▸ PROMPT: Transcribe the following entries letter for letter, without the pictures.

^^^^^^^^

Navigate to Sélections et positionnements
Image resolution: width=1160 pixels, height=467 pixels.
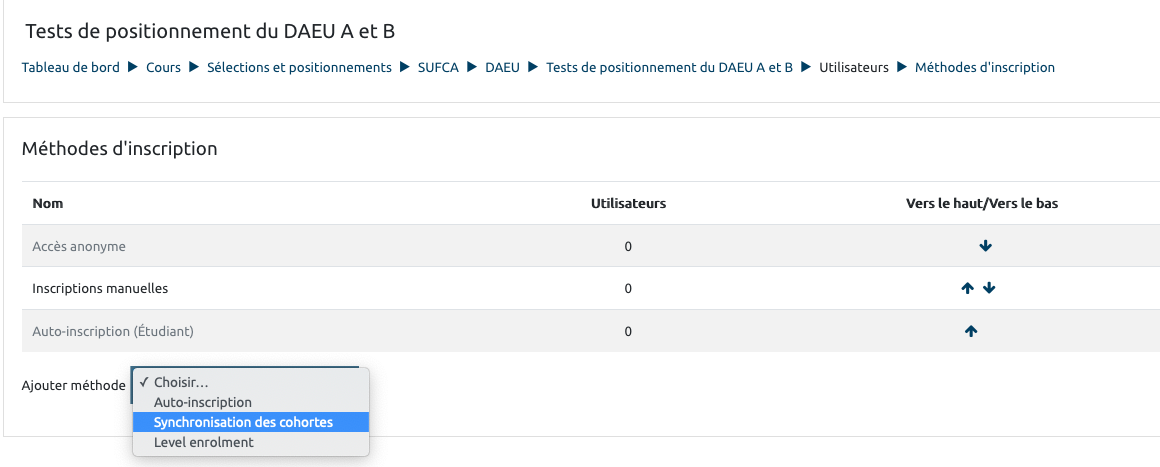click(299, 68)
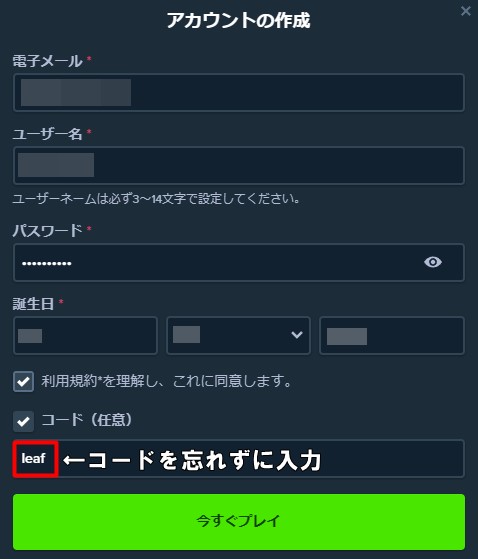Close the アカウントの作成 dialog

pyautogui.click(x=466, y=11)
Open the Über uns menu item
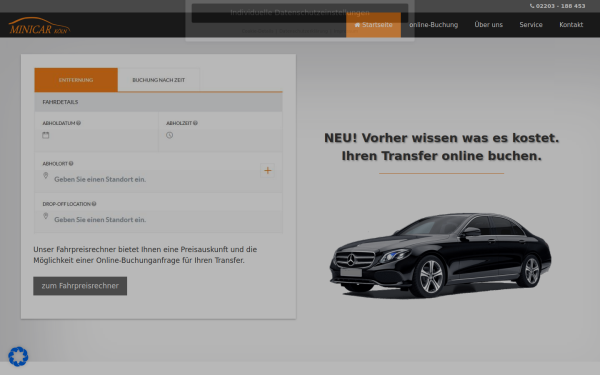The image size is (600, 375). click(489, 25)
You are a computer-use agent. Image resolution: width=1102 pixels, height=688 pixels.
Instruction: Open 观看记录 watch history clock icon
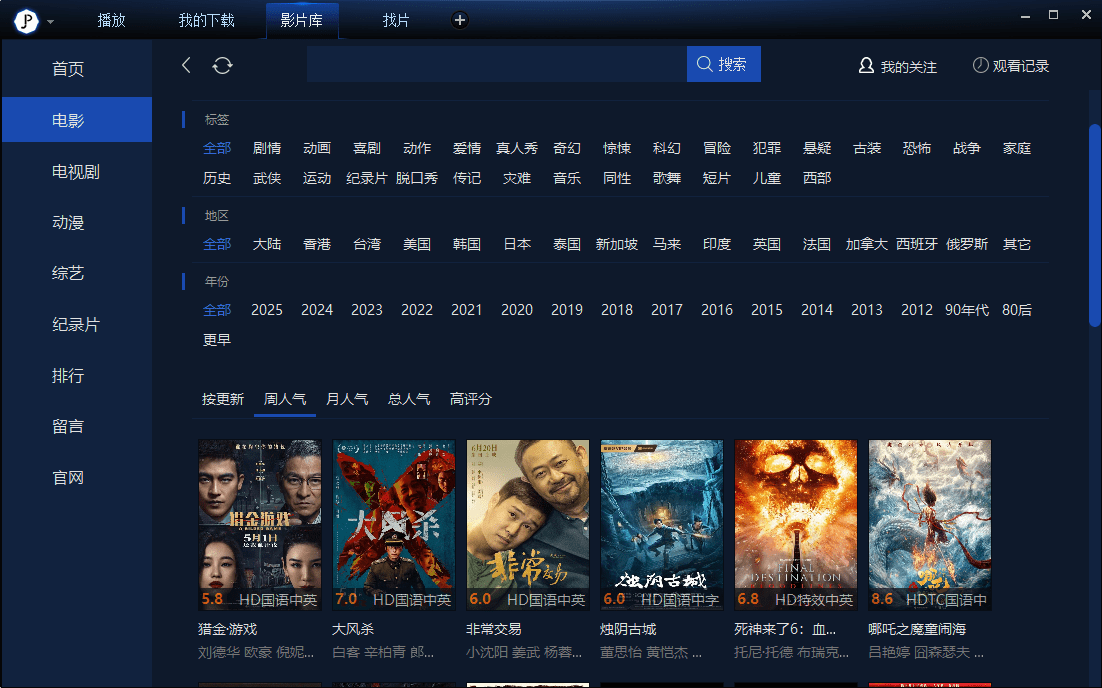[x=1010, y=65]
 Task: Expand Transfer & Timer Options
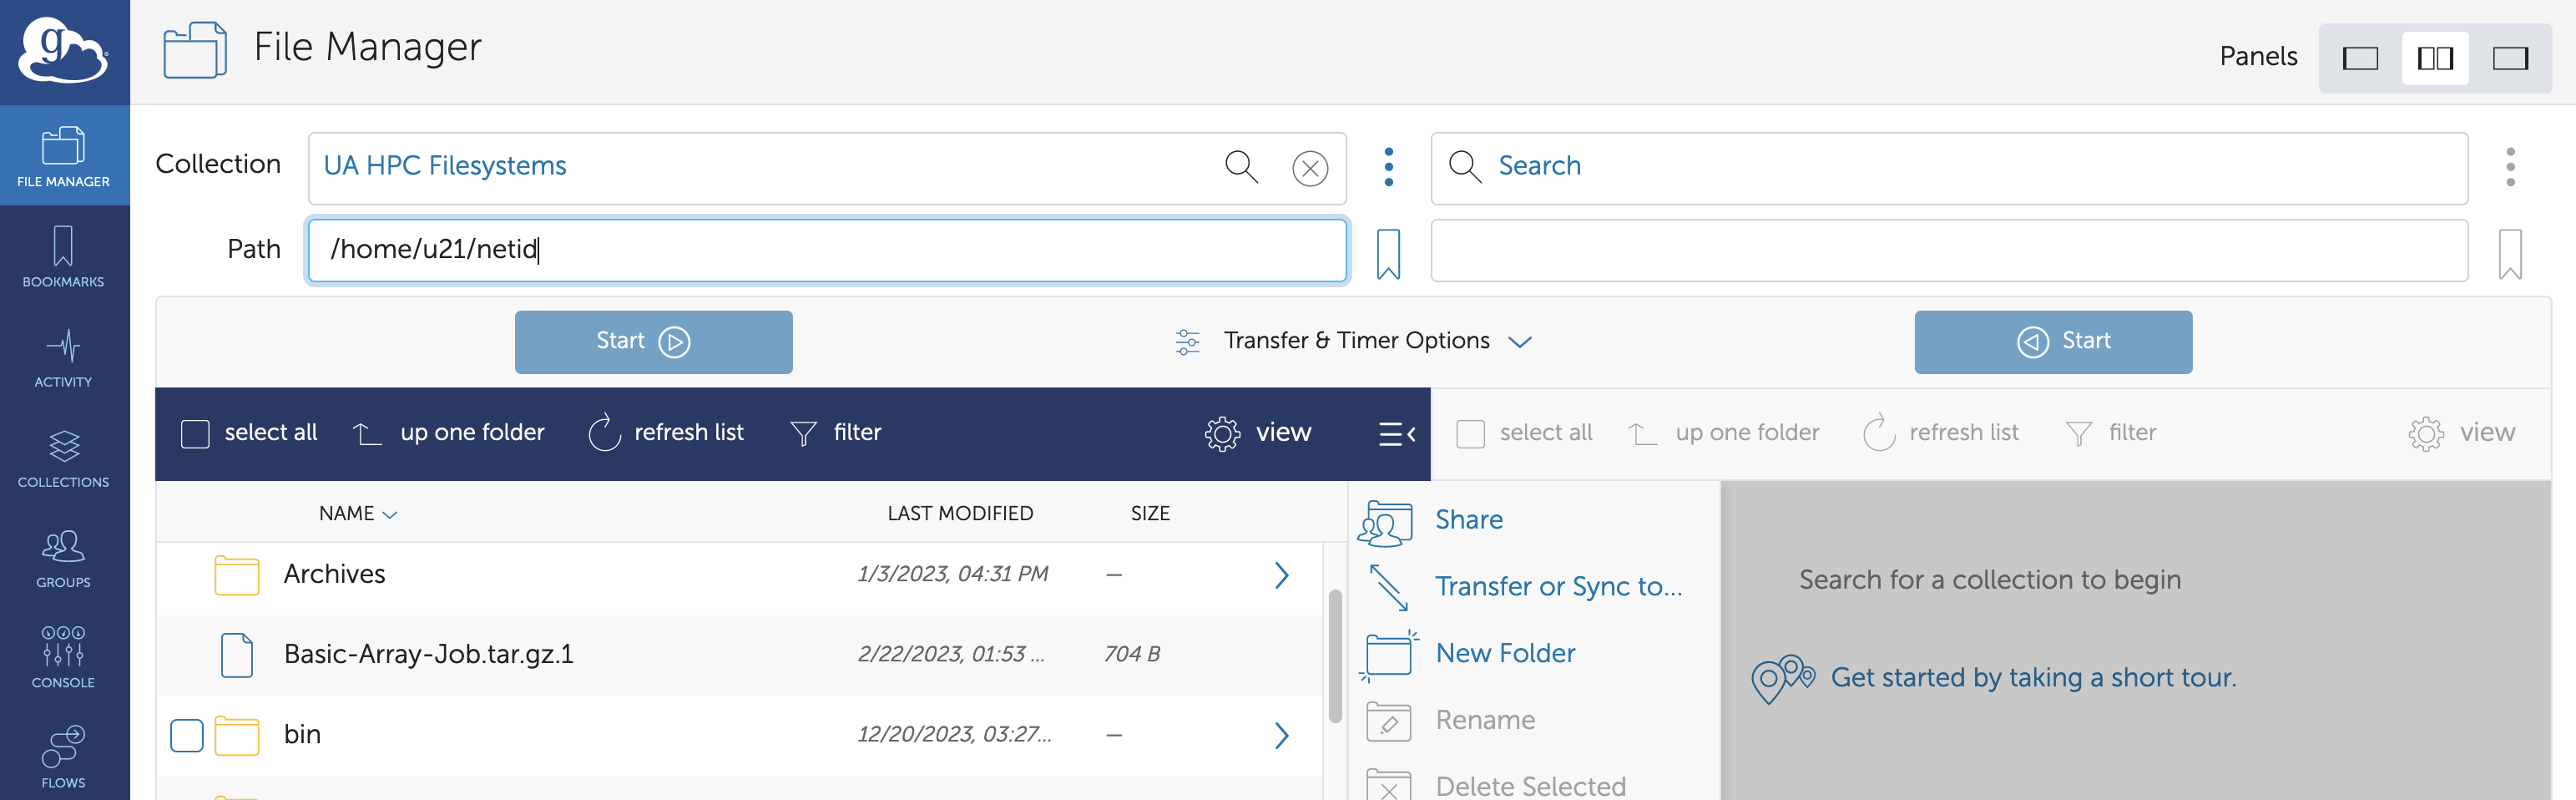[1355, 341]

^^^^^^^^

▸ TASK OUTPUT:
Navigate to Sélections et positionnements
Image resolution: width=1160 pixels, height=467 pixels.
click(299, 68)
Close the アカウントの作成 dialog

pyautogui.click(x=466, y=11)
Open the Über uns menu item
The image size is (600, 375). click(489, 25)
You are a computer-use agent. Image resolution: width=1102 pixels, height=688 pixels.
Instruction: Open 观看记录 watch history clock icon
[x=1010, y=65]
 Task: Expand Transfer & Timer Options
[1355, 341]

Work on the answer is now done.